An Arizona Department of Corrections crew carrier transporting a wildland fire crew rolled over Wednesday afternoon on State Route 79 near Florence, Arizona. Several inmates and one corrections officer were injured, but none of the injuries were considered life-threatening. It is unclear what caused the accident but authorities are looking for a newer white Chevrolet Tahoe or Suburban that may have been involved. The older male driver of the SUV is believed to have left the scene traveling south.

Deceased person found in Clover Fire in Northern California

On September 10, 2013 during the late evening hours, the Shasta County Sheriff’s Office located a deceased person inside the Clover Fire perimeter on Coal Pit Road in the community of Igo, California while conducting a welfare check. Next of kin was notified and the person has been identified as Brian Stanley Henry, 56. We send out our sincere condolences to the family of Mr. Henry.

Survey says voters have strong connection to national forests

A recent survey of voters commissioned by the National Forest Foundation concluded that they have a strong personal connection to National Forests. These connections are so strong that four in five voters polled said despite federal budget problems, funding to safeguard National Forests should not be cut. Seventy-two percent of voters surveyed would support additional funding to maintain and restore National Forest lands even if it meant a small tax increase.

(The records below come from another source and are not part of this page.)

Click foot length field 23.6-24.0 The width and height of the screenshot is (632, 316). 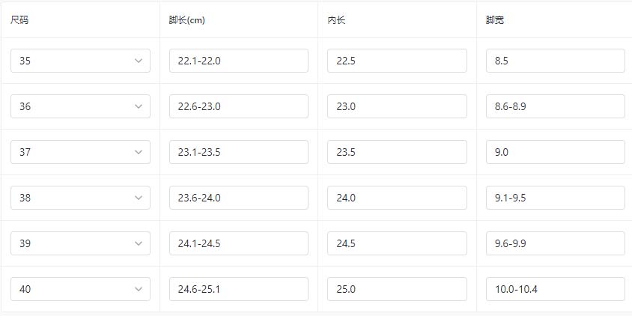pos(238,198)
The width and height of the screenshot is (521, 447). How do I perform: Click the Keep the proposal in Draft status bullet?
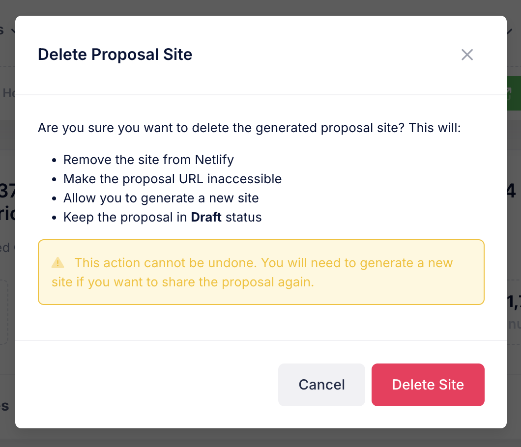point(162,217)
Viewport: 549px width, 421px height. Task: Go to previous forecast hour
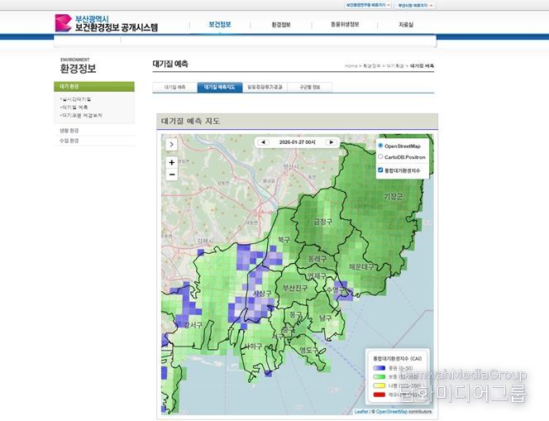pyautogui.click(x=264, y=142)
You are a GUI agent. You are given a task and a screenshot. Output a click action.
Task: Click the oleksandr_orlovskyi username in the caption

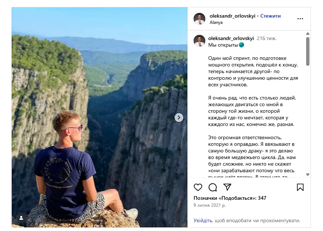coord(231,38)
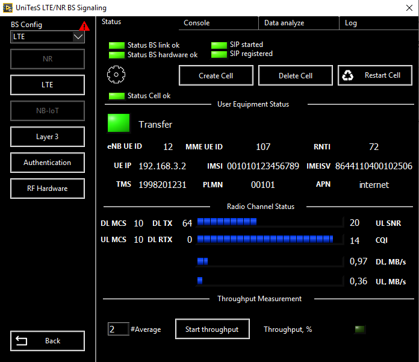Click the DL MB/s throughput bar
419x362 pixels.
(x=270, y=261)
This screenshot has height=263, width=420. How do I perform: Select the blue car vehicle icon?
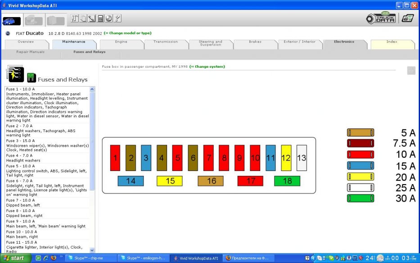(x=11, y=21)
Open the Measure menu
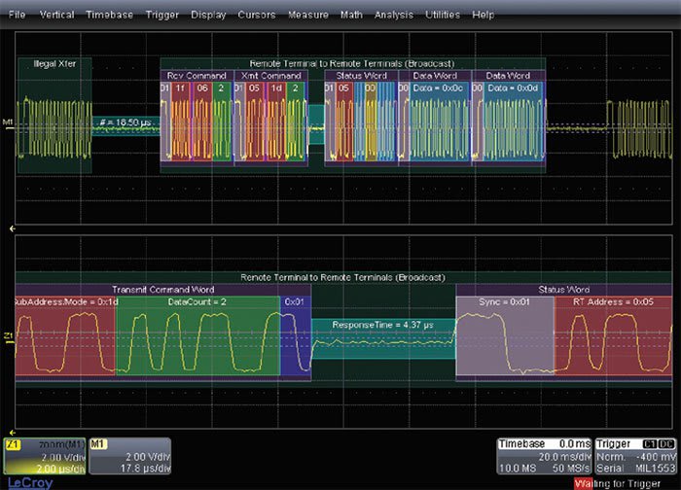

Such supporters include groups that are traditionally more tax sensitive: 63 percent of seniors and 56 percent of conservatives said they would support additional funding even if it meant a small tax increase.
wildfire serious problem
Forty-four percent (44%) of voters see uncontrollable wildfires as a serious problem. Just under half (44%) of U.S. voters say “uncontrollable wildfires that destroy property and forests” “is a serious problem, facing the nation” – with one-in-four calling it an “extremely” or “very” serious problem. This is the highest proportion to register this view since 2007. Concerns about this issue are drastically different by region, with 67% of voters in the West saying wildfires are an extremely or very serious problem and two-thirds deeming them to be at least somewhat serious.

Distribution of federal disaster aid to states

Elected representatives of some of the states that received the most federal disaster aid for wildfires, crop insurance, and storm damage, voted against federal aid for victims of superstorm Sandy.

Thief hit fire stations while firefighters fought wildfire

While crews in Walnut Creek were out fighting the Morgan Fire east of Berkeley, California Sunday night, a thief broke into Fire Station No. 7 and rummaged through lockers, desks and gym bags making off with money, an iPad, two firefighters’ wedding bands, and a watch. A second firehouse was also targeted, but a sleeping firefighter scared away the thief.

Since then, firefighters say they’ve received endless food donations, hundreds of dollars in gift cards, and offers from multiple jewelry stores to replace the stolen rings.

Tanker 131 certified

T 131 taxiing
T 131 taxiing. Photo by Dan Megna.

Coulson’s Air Tanker 131, a converted C-130Q, has been fully certified by the FAA, the Interagency AirTanker Board, and the U.S. Forest Service. The 3,500-gallon aircraft was carded on Tuesday and the pilot check rides occurred Wednesday. It should be ready to drop retardant on fires today, Thursday.

Conair begins flight testing their BAe Avro RJ85 air tanker 

Conair RJ85 first flight
Conair’s BAe Avro RJ85 first flight. BAE Systems photo.

Conair Group of Abbotsford, British Columbia has started flight testing their BAe Avro RJ85, identified as Tanker 160, which is being converted from a jet-powered airliner into an air tanker. The RJ85 is a derivative of the BAe-146, but with improved engines. The 146 first flew in 1981 while the RJ85 was first delivered in 1993. Conair is the largest air tanker operator in the world with a fleet of around 50 fixed-wing special mission aircraft, including Convair 580s, Conair Firecats, Douglas DC-6s, and Lockheed Electra air tankers.

Tanker 160 first flight
Conair’s Tanker 160, a BAe Avro RJ85 after first flight, August 21, 2013. Photo by Coastal Pacific Aviation.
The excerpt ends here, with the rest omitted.